READING PASSAGE:
· · · · ·

# Simon on Southwest Chief (Car attendant report)



## TaiwanTravels (Mar 28, 2012)

I took my second trip on the Southwest Chief recently (roomette) and was very disappointed with the service of this sleeper car attendant, Simon.

Perhaps I was spoiled on my first journey-- the sleeper on that ride was super outgoing, hard working, and anticipated my needs. For example, I remember when I came back from dinner, the sleeper compartment was already made up. Wonderful!

On this journey, Simon never introduced himself to me. He had this very odd, lazy way of making announcements, like he was doing them half asleep. But that's fine-- the real problem was that I couldn't find the guy when I needed him! When I came back from dinner, the bed was not made, so I pressed the call attendant button. 30 minutes went by. I pressed the button again. Waited another 15 minutes with no answer. I got up to look for him. I ran into another attendant in the hall. I explained my previous experience with Amtrak, and she said "well, you were lucky then... Simon has to make up 40 beds, and everyone wants them done at different times, and he might be on his break, or having dinner. Check the dining car." I asked her if attendants can see the "call attendant" button while in the dining car, and she said no-- but they can see it in their roomette. That explains why he never arrived. You see, "check the dining car" became the mantra for finding Simon during the trip. You could count on the fact that he was there, chatting it up and socializing with the crew. I absolutely did not leave Simon a tip, and I was debating whether I should confront him or simply write a letter to Amtrak complaining about the lazy service.

My return trip couldn't have been more different. Sleeper car attendant Freddie was all business at first, but once he saw we were on his car, he introduced himself, pointed out all the amenities on the train, and handed me a dinner reservation card. After the train started, he took out a little vacuum and started cleaning up the corridor. The bathroom next to his cabin had a small flower, a can of Febreze and an air freshener hanging from the coat hanger. He spent his time in his room, so when I pressed the call attendant button he immediately responded. To be fair, the bed was not made upon returning from dinner, so I see perhaps I did get lucky on that initial trip. But what a difference an attentive sleeper car attendant makes!

I feel like I should write to Amtrak, in order to give praises and criticism where they are due. What do you think? Have you had experiences with either Simon or Freddie? Please share them here.


----------



## debmep (Mar 28, 2012)

Just stepped off the SWC late Sunday evening. Our SCA experiences were very similar. West bound we had a older female well known attendant who spent most of her trip inside her #1 roomette with the door shut. We had roomette #2 so we knew. She also loved to stay elsewhere as she also had problems hearing the call light. She kept about 25 of us waiting in Union Station for her to unlock the door to our car after we were all escorted out to the train. It was 10 minutes before she arrived, the second sleeper was all loaded before she came. It was a preview of things to come. We never got an introduction to her or the room. The first time we met her after boarded she was friendly and told us that she had been with Amtrak close to 30 years. Her priorities were the coffee pot & and resting. She told us that she was well known for her coffee, and it was good BUT it would have been nice if she was a bit more attentive to the needs of the sleeping car passengers. Her tip reflected her desires to hide out in the crew car & in her roomette. The east bound trip we had SCA's "Chris" and "Art" who was training. Both stopped to introduce themselves and tell us about the trip. The crew had to be switched out In CA due to a fatal accident. Both men were attentive and did a great job given the situation. We were delayed coming back into Chicago, so they were making beds and cleaning units before we got into Union Station. I had no problem handing out our trash & pillows during the last few miles.

· · · · ·

RECORDS SHOWN:
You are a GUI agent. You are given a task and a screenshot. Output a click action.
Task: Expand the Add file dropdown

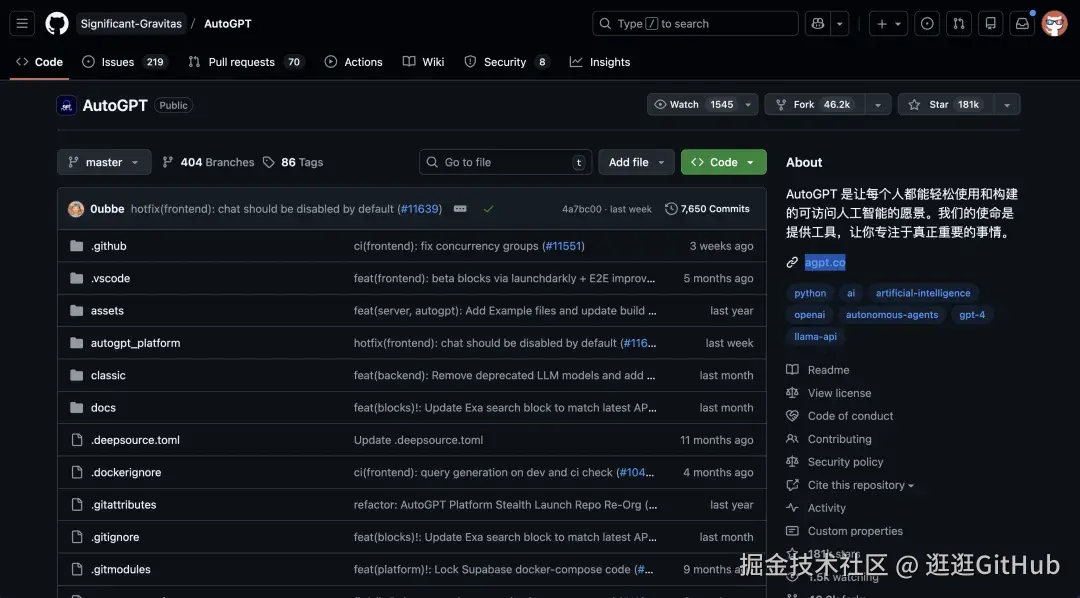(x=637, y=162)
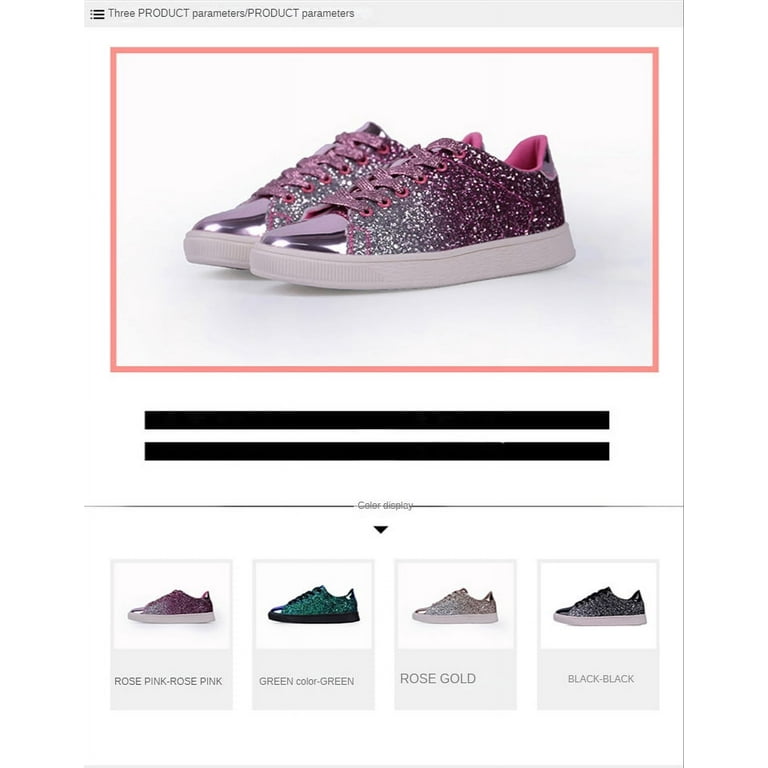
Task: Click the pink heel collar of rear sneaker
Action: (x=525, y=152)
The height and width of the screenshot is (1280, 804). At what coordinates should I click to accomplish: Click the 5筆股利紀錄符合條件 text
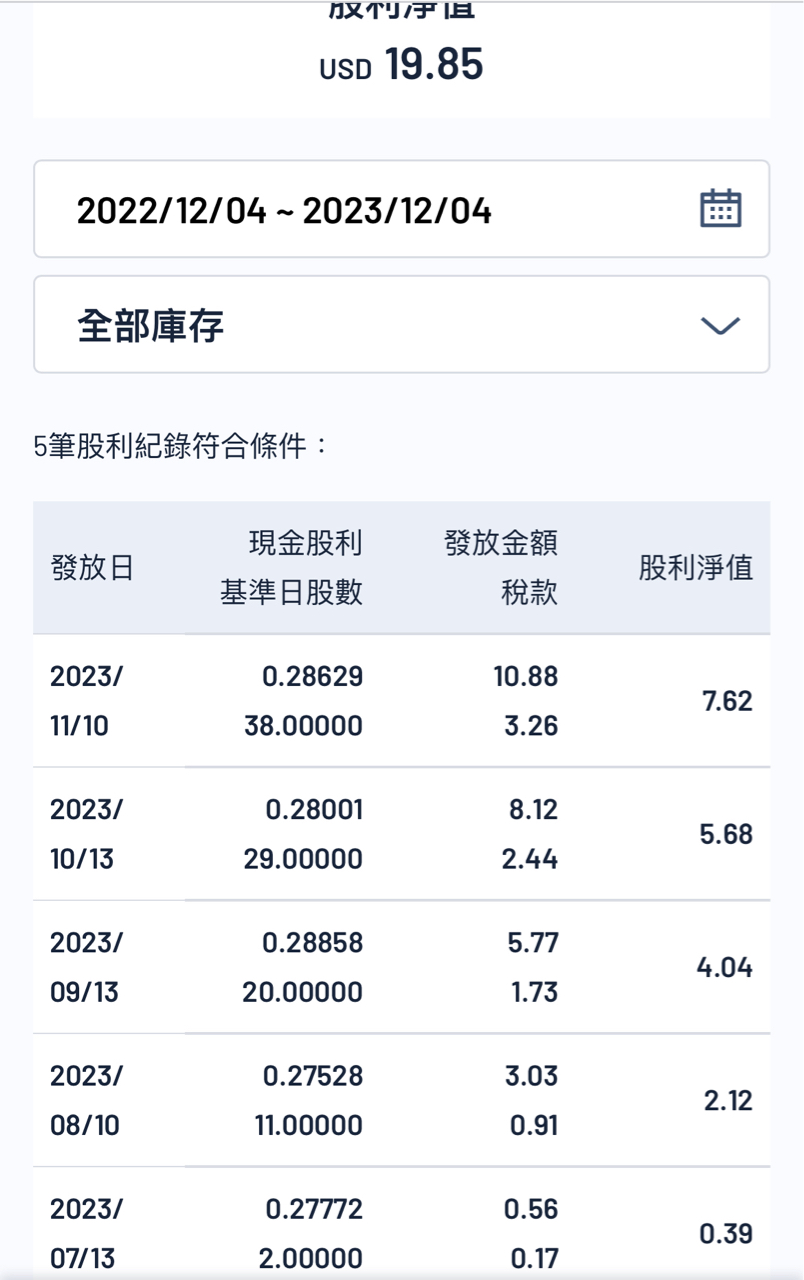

· · · · ·

SHORT PROBLEM 1: In the Southwest Chief forum thread, what explains why Simon never came when the first poster pressed the call attendant button? Answer in one to three sentences.
SHORT PROBLEM 2: Pick up the Southwest Chief forum thread after its last post and write the next reply.

FINAL ANSWER 1: Attendants cannot see the call attendant button while they are in the dining car. They can see it only in their roomette. Simon was usually in the dining car socializing with the crew, so he never saw the calls.

FINAL ANSWER 2:
----------



## TaiwanTravels (Mar 28, 2012)

debmep said:


> Just stepped off the SWC late Sunday evening. Our SCA experiences were very similar. West bound we had a older female well known attendant who spent most of her trip inside her #1 roomette with the door shut. We had roomette #2 so we knew. She also loved to stay elsewhere as she also had problems hearing the call light. She kept about 25 of us waiting in Union Station for her to unlock the door to our car after we were all escorted out to the train. It was 10 minutes before she arrived, the second sleeper was all loaded before she came. It was a preview of things to come. We never got an introduction to her or the room. The first time we met her after boarded she was friendly and told us that she had been with Amtrak close to 30 years. Her priorities were the coffee pot & and resting. She told us that she was well known for her coffee, and it was good BUT it would have been nice if she was a bit more attentive to the needs of the sleeping car passengers. Her tip reflected her desires to hide out in the crew car & in her roomette. The east bound trip we had SCA's "Chris" and "Art" who was training. Both stopped to introduce themselves and tell us about the trip. The crew had to be switched out In CA due to a fatal accident. Both men were attentive and did a great job given the situation. We were delayed coming back into Chicago, so they were making beds and cleaning units before we got into Union Station. I had no problem handing out our trash & pillows during the last few miles.


I don't have a problem with the sleeper car attendants spending time in their room because they are still on call and able to address the needs of passengers (since they can hear the "call attendant" button, even if their door is closed-- although "curtain only" would be a better alternative). There's only so much housekeeping one can do on a long distance journey, after all and I wouldn't expect the SCA to spend their time just standing next to the coffee machine for hours for no good reason. But spending active work hours in the dining car for hours, while oblivious to passenger calls? That's inexcusable.


----------



## greatcats (Mar 28, 2012)

I believe I had Simon a few years ago on the Southwest Chief Williams to Chicago. He was OK then, but I don't recall as being great. This past week my friend and I made another trip to hear concerts and we made a roundtrip in the sleeper Flagstaff to Los Angeles. Westbound our SCA was Monica Garcia, who was a doll. She greeted us on the Flagstaff platform with " You two must be Eric and Eric! " ( Admitedly, our names are a bit unusual to have two of us together! ) She was a real pleasure. On our return trip, we had Anna Maria Vella, who I have encountered before and she was great. The only problem with the Flagstaff- Los Angeles roundtrip is the early breakfast into LA and the early arrival back in Flagstaff. Otherwise, it was fine, especially breakfast and dinner in the diner.


----------



## Casinocim (Apr 4, 2012)

Came on to write a short trip report and guess what? We had Simon.

He did have a lazy way of talking. I found him nice but not so nice. When we got on in L.A. he sort of gave us heck over our luggage. Each of our pieces(1 each) were within the guidelines for baggage. He said we wouldn't be able to get away with our bags pretty soon. Well, what the heck does that mean? And why make that sort of statement? I just ignored it, my mom made excuses.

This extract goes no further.